Après les piscines dissimulées, le fisc français passe à la vitesse supérieure. Deux nouvelles cibles, souvent ignorées des propriétaires, sont désormais dans le collimateur. Et si vous ne déclarez pas ces aménagements, l’amende peut être salée… très salée.
La chasse continue : ce que le fisc traque désormais
Depuis l’automatisation de la détection des piscines via les images satellites, l’administration fiscale a changé de stratégie. Elle s’appuie toujours sur les données issues de l’intelligence artificielle pour repérer ce qui modifie la valeur d’un bien immobilier. Et aujourd’hui, elle surveille de près deux éléments bien précis : les vérandas et les abris de jardin.
Pourquoi ces deux-là ? Parce qu’ils peuvent entraîner une augmentation de la taxe foncière… s’ils sont déclarés. Mais beaucoup de propriétaires oublient – volontairement ou non – de les signaler.
Les vérandas : attention à ce piège fiscal
Une véranda ajoute de la surface habitable et du confort à votre maison. Mais elle a aussi un impact sur vos impôts locaux. Dès lors qu’elle est close et couverte de manière permanente, elle est considérée comme une extension du logement.
- Surface : toute véranda supérieure à 5 m² doit être déclarée.
- Déclaration obligatoire : via le formulaire H1 sous 90 jours après l’achèvement des travaux.
- Conséquence fiscale : hausse de la taxe foncière et potentiellement de la taxe d’habitation (si applicable).
Ne pas déclarer, c’est s’exposer à un redressement fiscal rétroactif allant jusqu’à 3 ans. Et si vous êtes pris après une détection automatique, l’administration peut ajouter des pénalités de 10 % à 40 %.
Les abris de jardin ne passent plus inaperçus
Longtemps négligés, les cabanons de jardin font eux aussi l’objet d’une attention nouvelle. Et pour cause : dès qu’ils dépassent 5 m² et 1,80 m de hauteur, ils entrent dans le champ d’une taxe d’aménagement spécifique.

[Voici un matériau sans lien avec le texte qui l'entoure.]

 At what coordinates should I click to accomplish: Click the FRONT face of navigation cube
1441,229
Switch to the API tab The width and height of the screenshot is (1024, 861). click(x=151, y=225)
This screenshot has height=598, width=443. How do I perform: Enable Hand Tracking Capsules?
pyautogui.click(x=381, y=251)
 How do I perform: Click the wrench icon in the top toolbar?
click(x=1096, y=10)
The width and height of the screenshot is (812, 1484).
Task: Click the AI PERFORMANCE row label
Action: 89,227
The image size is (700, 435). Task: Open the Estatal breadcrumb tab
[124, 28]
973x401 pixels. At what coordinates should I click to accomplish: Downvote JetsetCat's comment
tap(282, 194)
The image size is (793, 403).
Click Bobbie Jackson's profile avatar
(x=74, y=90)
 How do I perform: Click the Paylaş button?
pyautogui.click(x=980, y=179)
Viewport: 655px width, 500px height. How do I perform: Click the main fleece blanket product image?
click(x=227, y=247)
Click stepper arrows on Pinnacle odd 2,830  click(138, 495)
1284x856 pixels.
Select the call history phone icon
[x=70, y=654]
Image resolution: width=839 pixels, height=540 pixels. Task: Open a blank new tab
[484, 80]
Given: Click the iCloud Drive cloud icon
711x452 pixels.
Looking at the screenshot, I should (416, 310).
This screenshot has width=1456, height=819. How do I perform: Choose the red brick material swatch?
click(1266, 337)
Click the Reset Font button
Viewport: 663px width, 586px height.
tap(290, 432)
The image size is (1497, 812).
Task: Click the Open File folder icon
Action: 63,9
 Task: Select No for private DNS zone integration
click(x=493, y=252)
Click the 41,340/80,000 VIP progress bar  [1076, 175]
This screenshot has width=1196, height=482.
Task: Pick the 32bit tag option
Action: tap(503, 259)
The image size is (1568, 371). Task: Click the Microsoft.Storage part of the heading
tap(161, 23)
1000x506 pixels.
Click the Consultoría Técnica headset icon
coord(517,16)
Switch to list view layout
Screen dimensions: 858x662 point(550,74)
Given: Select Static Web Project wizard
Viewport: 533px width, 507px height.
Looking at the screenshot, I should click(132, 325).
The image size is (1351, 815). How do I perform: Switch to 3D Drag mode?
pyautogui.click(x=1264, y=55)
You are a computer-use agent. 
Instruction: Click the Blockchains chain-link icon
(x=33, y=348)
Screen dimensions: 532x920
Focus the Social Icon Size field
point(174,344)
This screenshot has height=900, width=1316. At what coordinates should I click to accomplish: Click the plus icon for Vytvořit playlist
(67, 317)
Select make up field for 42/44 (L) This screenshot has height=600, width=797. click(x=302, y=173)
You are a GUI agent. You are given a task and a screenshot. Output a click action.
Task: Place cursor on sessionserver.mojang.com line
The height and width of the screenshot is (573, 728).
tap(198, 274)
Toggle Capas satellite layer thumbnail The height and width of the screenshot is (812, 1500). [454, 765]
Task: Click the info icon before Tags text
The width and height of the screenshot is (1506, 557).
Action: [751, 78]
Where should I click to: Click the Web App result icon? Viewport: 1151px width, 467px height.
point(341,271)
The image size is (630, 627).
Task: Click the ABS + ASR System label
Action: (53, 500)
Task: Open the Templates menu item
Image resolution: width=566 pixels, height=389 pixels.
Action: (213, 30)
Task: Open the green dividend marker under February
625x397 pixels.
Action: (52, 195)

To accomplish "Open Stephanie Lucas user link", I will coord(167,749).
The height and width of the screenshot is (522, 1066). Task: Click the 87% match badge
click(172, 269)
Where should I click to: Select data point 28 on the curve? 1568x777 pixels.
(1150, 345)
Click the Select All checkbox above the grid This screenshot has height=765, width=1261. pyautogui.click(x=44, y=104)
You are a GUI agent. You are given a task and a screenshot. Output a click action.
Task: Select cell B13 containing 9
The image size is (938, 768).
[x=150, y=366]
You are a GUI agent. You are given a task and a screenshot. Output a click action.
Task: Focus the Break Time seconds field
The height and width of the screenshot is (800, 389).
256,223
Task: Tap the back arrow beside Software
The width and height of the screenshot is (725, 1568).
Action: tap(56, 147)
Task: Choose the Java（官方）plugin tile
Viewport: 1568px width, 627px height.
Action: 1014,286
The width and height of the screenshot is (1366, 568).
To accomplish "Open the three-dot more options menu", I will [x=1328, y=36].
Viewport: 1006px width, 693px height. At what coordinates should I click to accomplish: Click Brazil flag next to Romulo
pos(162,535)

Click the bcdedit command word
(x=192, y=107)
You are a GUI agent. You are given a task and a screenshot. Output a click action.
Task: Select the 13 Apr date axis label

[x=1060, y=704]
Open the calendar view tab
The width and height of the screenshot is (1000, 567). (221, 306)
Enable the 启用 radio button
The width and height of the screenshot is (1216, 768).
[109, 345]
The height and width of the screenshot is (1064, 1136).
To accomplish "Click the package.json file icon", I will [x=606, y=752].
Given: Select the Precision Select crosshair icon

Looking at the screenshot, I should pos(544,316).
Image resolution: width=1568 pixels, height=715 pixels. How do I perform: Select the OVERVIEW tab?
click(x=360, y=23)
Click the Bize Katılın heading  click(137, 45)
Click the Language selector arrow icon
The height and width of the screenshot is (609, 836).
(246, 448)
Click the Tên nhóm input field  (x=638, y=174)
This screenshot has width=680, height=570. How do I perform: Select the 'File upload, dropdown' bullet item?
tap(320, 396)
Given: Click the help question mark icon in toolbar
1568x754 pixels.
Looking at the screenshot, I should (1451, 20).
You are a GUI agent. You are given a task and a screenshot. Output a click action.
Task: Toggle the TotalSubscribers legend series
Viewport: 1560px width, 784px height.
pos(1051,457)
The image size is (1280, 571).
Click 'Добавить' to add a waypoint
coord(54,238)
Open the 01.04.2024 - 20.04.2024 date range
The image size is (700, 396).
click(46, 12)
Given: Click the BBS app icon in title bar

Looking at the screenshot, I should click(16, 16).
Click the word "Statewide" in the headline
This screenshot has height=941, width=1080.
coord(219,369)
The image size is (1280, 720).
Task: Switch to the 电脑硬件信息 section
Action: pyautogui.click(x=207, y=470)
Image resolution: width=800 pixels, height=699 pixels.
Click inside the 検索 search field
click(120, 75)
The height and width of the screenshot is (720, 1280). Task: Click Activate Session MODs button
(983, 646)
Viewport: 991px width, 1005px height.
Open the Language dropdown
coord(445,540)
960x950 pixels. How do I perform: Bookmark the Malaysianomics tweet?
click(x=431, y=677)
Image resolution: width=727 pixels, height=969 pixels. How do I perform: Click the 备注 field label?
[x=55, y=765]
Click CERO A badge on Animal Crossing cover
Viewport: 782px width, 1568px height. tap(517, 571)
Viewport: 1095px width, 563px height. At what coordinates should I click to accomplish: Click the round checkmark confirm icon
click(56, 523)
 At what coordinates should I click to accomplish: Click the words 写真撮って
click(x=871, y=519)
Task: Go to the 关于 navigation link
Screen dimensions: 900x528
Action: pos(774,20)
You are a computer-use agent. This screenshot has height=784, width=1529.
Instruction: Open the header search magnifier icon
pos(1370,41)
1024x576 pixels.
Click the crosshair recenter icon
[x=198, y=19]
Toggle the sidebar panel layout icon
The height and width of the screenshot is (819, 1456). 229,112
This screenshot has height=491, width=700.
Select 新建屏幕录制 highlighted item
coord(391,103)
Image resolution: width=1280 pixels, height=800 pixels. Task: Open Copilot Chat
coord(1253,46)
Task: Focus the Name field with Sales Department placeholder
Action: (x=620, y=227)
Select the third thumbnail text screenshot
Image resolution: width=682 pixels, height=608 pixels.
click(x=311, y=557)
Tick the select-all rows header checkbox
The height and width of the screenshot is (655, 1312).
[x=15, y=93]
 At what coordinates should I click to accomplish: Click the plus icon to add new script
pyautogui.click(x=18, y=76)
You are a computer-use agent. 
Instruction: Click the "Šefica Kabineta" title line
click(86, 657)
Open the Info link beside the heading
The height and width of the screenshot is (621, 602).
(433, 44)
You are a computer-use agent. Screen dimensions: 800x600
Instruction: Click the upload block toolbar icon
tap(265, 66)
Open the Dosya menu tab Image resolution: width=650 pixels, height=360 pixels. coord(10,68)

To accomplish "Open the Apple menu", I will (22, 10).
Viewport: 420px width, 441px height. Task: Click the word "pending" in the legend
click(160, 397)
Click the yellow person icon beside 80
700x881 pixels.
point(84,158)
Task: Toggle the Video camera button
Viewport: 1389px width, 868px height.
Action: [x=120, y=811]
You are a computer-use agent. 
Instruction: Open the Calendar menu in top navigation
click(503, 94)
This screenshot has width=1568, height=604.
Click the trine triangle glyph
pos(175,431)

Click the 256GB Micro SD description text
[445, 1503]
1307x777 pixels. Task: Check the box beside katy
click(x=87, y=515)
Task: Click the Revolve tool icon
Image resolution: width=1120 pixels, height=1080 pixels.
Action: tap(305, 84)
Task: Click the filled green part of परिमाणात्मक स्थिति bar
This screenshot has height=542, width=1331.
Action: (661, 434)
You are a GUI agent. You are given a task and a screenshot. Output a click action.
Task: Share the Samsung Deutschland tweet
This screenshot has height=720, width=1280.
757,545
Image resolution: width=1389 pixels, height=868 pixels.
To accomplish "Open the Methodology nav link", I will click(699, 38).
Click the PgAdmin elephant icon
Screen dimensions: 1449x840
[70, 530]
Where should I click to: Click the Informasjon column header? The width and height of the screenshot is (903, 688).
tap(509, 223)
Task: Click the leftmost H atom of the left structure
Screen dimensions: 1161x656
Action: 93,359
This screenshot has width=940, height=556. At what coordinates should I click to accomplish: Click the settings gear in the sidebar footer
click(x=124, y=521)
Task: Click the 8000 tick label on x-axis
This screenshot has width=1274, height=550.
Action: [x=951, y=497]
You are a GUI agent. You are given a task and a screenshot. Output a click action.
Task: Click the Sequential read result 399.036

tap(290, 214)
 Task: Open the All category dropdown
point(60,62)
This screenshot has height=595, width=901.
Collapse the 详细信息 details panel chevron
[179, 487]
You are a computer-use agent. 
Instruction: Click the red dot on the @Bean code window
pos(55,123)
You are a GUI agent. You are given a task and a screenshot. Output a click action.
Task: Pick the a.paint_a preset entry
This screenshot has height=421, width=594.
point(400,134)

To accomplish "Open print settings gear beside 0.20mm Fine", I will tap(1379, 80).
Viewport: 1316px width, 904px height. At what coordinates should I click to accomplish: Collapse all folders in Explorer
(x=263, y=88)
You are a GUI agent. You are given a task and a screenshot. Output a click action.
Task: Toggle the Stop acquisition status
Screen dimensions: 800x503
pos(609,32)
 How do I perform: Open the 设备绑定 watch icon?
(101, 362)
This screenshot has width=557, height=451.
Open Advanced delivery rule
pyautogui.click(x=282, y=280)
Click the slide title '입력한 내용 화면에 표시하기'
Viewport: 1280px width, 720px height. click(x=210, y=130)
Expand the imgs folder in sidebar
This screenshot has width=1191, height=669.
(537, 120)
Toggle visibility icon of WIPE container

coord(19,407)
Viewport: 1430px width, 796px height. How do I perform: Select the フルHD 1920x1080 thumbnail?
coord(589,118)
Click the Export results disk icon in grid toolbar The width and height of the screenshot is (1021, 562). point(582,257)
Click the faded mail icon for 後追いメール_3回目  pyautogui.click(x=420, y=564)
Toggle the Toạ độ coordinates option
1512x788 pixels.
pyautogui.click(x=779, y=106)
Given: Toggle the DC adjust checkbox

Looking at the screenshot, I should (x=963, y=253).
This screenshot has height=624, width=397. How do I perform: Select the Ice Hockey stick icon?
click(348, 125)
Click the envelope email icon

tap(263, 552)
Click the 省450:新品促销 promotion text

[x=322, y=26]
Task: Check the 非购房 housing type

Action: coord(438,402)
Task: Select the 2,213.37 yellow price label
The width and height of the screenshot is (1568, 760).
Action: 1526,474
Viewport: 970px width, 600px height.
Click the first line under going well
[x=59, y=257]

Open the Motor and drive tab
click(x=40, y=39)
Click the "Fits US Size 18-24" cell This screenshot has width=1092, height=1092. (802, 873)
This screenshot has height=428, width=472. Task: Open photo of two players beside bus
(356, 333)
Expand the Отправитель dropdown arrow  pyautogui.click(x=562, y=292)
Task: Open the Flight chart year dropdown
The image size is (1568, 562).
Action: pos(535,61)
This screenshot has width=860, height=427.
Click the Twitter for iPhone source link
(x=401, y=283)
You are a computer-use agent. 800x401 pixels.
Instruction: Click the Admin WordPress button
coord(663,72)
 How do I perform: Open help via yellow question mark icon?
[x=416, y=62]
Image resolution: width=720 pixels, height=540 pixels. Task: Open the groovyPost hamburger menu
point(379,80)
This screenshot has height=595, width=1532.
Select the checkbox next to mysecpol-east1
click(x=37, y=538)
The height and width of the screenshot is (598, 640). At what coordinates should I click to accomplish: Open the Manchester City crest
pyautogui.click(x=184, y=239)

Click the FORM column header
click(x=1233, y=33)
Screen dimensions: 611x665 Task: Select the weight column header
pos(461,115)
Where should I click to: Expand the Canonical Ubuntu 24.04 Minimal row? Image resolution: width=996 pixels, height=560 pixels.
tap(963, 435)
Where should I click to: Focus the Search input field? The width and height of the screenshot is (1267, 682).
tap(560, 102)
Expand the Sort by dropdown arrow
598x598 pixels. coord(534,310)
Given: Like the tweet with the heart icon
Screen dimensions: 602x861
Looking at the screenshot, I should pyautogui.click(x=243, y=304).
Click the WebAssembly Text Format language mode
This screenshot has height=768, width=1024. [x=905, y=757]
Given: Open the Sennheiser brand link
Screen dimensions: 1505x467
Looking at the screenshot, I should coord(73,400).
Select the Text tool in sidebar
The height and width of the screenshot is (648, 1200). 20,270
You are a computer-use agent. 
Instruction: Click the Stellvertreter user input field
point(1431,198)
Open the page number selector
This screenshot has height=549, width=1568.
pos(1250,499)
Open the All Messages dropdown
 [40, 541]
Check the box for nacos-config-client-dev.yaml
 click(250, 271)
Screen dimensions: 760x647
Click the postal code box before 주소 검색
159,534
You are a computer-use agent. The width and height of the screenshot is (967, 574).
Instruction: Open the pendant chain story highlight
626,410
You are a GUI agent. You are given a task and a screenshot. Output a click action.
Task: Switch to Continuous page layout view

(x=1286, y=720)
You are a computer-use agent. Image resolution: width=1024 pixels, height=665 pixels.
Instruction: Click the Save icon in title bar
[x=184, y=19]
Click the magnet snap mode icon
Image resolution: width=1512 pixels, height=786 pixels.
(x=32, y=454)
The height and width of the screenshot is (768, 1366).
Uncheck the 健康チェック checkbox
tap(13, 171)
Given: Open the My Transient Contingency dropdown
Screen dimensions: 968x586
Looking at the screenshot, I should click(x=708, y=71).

- Surface minimale taxable : à partir de 5 m².
- Hauteur : au moins 1,80 m pour être prise en compte.
- Montant en 2024 : environ 870 € pour l’Île-de-France et 820 € dans les autres régions par tranche de 1 m².
- Majorations possibles dans certaines collectivités locales.
Encore une fois, ne pas déclarer expose à une forte amende et éventuellement à une régularisation rétroactive. Les services publics disposent maintenant d’outils numériques très performants.
Des outils sophistiqués au service du fisc
Depuis 2021, l’administration fiscale s’appuie sur un programme appelé “Foncier Innovant”. Il combine l’analyse d’images satellites et les technologies d’intelligence artificielle pour détecter les constructions non déclarées.
Ce programme a déjà permis de repérer plus de 140 000 piscines illégalement dissimulées. Fort de ce succès, le fisc l’étend désormais aux extensions diverses comme les terrasses, vérandas, pergolas et abris de jardin.
Comment éviter les mauvaises surprises ?
Vous avez récemment construit un abri ou une véranda ? Voici ce que vous devez faire pour rester en règle :
- Vérifiez si votre construction dépasse les seuils de surface ou de hauteur fixés par la loi.
- Déclarez toute nouvelle surface construite dans les 90 jours suivant la fin des travaux.
- Utilisez le formulaire adapté sur votre espace personnel impots.gouv.fr (formulaire H1).
- Conservez une copie de votre déclaration et de l’accusé de réception.
En cas de doute, mieux vaut contacter le centre des impôts fonciers de votre commune. Une régularisation spontanée est toujours préférable à une découverte par l’intelligence artificielle…
Le mot de la fin : mieux vaut prévenir que payer
Le message du fisc est clair : tout ce qui ajoute de la valeur à votre maison doit être déclaré. Si vous pensiez échapper à la vigilance de l’État en installant discrètement une véranda ou un cabanon, sachez que cela pourrait vous coûter cher.
Alors, mieux vaut anticiper et rester transparent. Car au final, une simple déclaration peut vous éviter des milliers d’euros d’amende.